Soykırımcı ve işgalci İsrail’in Gazze’de uyguladığı vahşetten,
Lübnan’da Hizbullah’a indirdiği ağır darbeden ve Suriye’de Esad’ı devirdikten
sonra İran’a yöneleceği beklenen bir gerçekti. ABD Başkanı Trump’ın “diplomasiye”

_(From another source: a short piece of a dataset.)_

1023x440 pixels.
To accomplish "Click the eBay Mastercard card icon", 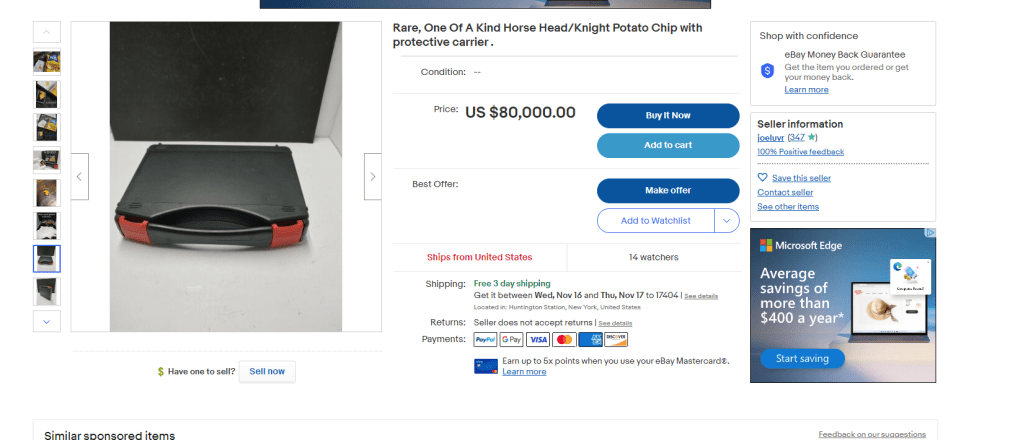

yönelmesi ve bölge ülkelerinin savaşsız bir “istikrar” isteği İsrail’i bir süre
dizginledi.
Fakat Trump’ın nükleer anlaşmayla ilgili şartları kabul
etmesi için İran’a verdiği 60 günlük sürenin dolması ise İsrail’e “yeşil ışık”
yakılmasını sağladı.
Nitekim Trump 60 günün bitmesine vurgu yaparak İsrail’in
saldırısından haberdar olduğunu ve izin verdiğini itiraf etti.[1] Trump,
bu saldırılarla İran’ı masaya oturtup şartlarını kabul ettirebileceğine inanmış
durumda.
Trump’ın “inancı” bu olsa da İsrail’in amacının başka olduğu
oldukça açık. Soykırımcı ve işgalci İsrail, tıpkı Suriye’de olduğu gibi İran’a
karşı yakaladığı “altın fırsatı” değerlendirmek istiyor. Direniş Ekseni’nin her
parçasına vurduğu darbeden sonra “yılanın başını” koparmayı amaçlayan İsrail,
İran’ın nükleer silah geliştirmesini önlemekten çok rejim değişikliğinin yolunu
açmaya çabalıyor. Bu nedenle İsrail nükleer bilim insanlarından daha çok üst
düzey askeri görevlileri hedef alıyor.
Bunlarla birlikte eski İran Şahı'nın oğlu Rıza Pehlevi’nin
güvenlik güçlerine darbe çağrısı yapması, PJAK’ın “Jin, Jiyan, Azadi devriminin
yeni bir aşamasını başlatmak için işbirliği yapmalarını istiyoruz ve bu yönde
böyle bir başlangıç için hazırlığımızı ilan ediyoruz” açıklaması ve İran
Kürdistan Demokrat Partisi’nin “İran vatandaşlarını bu kriz, yıkım ve
karanlıktan kurtarmanın ilk ve en önemli ön koşulu bu rejimi tamamen kaldırmak
ve sona erdirmektir” ifadelerini kullanması “içeriden” rejimi devirmek isteyenlerin
bunu bir işaret olarak algıladıklarını gösteriyor.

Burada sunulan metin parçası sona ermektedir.